Well, maybe that’s the next step. I’ve got a few of these now; maybe I should write a few more and then read them over and have a think about how – or if – I want to move forward with the project.

Well, in any event, actual fucking writing. And the only reason I can think of for why this is happening is that I’m making an effort to do regular exercise again, because it makes me feel like I’m actually a living human being that exists and can therefore do things. Maybe that’s the secret: if you have writer’s block, go work out. I don’t know if that’s how it works, but it is also possible that exercise has benefits beyond breaking writer’s block. Definitely possible.

05/05/2019

Revision

I started making my revision notes on episode 3 of the co-writing project today at a quarter-past 2, and finished about 5 minutes ago at 5pm.

What is with this week?

After spending the past couple of months feeling like shit, this one week feels … well for one pretty long, but more importantly reminded me that, hey, I am capable of doing the things that I set out to do.

Of course I did that over the past couple of weeks as well, just without the positive mental outlook, and that’s what’s changed this week – good timing, too. I think if you’re ever due for a mental reset to get into a better frame of mind, your birthday is the time for the universe to deliver. I think I have to take some credit, though: I did intentionally make a big effort to get shit moving this past couple of weeks – it’s just that this week is when it all seemed to start paying off. There are still things I need to do (psychologist appointment still needs to be made for instance), but fuck it whatever, this week is better than the last bunch of weeks, and I feel good about myself, this isn’t a positivity blog but it is about the writing process and, holy shit, sometimes writers can feel good about themselves? What blasphemy is this?

Weekly Total

Writing: 7597

Time goes slowly when you’re doing lots with it, and that’s how I wanna live my lyf, fam.

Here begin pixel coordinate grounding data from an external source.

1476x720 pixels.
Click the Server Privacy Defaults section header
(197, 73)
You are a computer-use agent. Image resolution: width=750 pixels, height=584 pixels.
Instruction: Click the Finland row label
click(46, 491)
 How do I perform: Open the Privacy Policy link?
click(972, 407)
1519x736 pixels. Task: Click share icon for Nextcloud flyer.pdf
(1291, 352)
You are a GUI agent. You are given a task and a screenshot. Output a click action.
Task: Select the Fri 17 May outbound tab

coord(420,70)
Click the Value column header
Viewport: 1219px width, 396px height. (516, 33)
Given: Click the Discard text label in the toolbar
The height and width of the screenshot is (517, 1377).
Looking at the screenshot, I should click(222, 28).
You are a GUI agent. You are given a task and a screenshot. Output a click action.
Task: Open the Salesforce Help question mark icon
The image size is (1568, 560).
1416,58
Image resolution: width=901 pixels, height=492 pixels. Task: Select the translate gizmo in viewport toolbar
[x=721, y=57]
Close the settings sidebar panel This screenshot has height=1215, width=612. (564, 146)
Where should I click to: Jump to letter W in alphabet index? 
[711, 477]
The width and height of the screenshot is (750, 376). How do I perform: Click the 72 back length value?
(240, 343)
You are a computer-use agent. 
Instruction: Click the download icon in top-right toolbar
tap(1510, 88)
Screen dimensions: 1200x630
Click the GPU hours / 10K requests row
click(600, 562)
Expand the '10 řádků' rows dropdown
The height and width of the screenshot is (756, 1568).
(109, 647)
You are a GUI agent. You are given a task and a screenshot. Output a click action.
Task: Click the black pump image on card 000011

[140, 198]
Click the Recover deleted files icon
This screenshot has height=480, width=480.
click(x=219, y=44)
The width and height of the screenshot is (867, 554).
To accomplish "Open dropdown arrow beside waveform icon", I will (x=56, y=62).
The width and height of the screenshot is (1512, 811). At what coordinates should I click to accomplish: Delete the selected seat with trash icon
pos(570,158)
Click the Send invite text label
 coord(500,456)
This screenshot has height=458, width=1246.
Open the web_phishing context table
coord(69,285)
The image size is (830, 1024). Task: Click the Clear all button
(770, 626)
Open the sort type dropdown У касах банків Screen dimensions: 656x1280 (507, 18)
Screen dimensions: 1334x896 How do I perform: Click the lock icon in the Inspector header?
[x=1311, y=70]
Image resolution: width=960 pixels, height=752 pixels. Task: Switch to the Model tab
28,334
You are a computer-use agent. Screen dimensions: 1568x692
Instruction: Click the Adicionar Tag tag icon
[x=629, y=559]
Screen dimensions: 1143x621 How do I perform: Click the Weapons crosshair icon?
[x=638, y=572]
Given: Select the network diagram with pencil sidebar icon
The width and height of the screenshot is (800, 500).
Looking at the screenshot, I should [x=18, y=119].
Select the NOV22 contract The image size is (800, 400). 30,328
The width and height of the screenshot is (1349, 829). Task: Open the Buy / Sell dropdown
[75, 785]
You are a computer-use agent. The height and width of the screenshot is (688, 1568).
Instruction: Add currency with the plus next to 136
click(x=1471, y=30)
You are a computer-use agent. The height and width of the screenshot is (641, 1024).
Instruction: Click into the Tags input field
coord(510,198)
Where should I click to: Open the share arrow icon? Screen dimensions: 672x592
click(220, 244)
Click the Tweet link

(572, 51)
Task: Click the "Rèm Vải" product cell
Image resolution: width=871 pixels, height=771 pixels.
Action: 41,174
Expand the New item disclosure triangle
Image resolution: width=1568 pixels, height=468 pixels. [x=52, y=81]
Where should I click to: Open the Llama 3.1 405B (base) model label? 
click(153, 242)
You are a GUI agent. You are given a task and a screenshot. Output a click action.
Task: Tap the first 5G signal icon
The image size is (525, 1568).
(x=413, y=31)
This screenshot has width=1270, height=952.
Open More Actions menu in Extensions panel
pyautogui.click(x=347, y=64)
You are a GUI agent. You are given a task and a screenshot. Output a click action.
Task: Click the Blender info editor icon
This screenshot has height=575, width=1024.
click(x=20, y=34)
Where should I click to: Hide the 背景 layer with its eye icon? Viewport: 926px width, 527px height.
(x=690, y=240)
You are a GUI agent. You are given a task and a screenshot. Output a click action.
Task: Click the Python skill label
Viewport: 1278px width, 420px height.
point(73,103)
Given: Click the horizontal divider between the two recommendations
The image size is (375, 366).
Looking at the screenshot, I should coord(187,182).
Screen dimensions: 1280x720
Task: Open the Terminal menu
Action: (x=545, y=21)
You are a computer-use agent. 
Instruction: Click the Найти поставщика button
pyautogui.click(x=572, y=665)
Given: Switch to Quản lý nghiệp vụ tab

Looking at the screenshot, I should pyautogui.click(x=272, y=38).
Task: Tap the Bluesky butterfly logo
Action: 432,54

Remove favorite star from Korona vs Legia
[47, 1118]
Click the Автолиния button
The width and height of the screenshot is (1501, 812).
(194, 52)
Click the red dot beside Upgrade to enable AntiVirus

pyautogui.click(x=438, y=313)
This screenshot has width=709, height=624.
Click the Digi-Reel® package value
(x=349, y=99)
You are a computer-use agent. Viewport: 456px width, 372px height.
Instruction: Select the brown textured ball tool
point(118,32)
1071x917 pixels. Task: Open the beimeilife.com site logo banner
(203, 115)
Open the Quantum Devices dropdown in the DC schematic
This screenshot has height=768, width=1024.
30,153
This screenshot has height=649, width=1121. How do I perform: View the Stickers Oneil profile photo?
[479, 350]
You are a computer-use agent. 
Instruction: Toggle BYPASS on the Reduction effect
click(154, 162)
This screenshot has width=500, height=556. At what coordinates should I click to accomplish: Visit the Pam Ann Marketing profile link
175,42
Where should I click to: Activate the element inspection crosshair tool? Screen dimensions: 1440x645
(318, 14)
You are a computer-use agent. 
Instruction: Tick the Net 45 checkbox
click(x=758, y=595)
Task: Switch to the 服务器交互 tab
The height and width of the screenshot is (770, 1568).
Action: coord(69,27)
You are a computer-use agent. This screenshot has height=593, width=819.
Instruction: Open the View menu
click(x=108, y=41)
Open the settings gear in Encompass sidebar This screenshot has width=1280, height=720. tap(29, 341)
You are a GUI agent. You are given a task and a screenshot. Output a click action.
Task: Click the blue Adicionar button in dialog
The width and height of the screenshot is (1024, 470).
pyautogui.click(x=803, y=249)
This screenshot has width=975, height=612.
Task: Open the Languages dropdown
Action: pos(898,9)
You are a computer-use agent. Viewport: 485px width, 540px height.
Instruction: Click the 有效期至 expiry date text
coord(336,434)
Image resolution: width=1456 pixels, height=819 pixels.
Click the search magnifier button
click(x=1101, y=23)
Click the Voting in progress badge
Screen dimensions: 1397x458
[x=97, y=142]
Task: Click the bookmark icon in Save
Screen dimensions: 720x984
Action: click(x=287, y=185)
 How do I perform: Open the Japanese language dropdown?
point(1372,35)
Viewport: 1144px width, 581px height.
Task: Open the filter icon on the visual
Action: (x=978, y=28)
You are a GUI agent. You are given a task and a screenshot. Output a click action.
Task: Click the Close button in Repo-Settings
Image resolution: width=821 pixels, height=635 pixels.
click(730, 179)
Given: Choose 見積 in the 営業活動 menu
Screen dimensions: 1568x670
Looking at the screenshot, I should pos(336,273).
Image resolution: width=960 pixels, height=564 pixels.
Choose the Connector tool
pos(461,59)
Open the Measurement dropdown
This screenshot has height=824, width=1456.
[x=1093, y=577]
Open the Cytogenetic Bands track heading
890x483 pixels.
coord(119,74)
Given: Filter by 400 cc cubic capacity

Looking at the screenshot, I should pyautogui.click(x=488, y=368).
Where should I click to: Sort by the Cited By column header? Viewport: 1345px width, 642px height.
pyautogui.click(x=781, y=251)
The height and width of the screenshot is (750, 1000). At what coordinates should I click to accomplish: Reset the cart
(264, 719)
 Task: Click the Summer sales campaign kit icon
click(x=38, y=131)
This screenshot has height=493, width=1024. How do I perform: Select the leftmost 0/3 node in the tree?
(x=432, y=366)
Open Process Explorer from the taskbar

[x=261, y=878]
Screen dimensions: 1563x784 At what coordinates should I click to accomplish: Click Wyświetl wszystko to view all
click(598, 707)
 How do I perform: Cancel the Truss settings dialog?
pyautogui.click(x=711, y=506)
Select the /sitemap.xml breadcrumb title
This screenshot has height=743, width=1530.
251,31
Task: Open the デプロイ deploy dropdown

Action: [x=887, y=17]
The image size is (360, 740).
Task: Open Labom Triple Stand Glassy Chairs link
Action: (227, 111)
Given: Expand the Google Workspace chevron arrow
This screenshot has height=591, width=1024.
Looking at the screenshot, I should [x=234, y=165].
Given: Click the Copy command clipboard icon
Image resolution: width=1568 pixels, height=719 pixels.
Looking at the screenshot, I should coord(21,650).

Yeah no more of that the point is that this week has been pretty damn great, in my humble scientifically objective assessment of reality. Knocked many of my goals out of the park, made starts on a few initiatives that I was ready to give up on, and updated the fuck out of my main Spotify playlist because, well, why not?

Now I have next week to work with – I had a plan for this past week, and after losing momentum on Monday and not picking it up again until Wednesday I am not keen to repeat the experience tomorrow. This psychologist appointment stuff can wait until Friday, when it’s not going to throw me off my game – also means I can use Monday through Thursday to prepare myself emotionally, physically, spiritually, lycanthropically …

Speaking of which: I really want to get my revision notes for Wolf Gang finished this week, as well as the prequel novella, as well as to at least start a revision plan for Mark and Jessie. It’s going to be a big week. Maybe too big; maybe I’ll spread those out over the month …

Anyway. I have lots to do, but am feeling more optimistic about actually being able to get it done than I have for a long time. Just goes to show how much you can get done when you have a plan, take care of yourself, and I dunno the universe rolled a natural 20 on your behalf. I’ll take it.

This feels like a wave – time to ride it.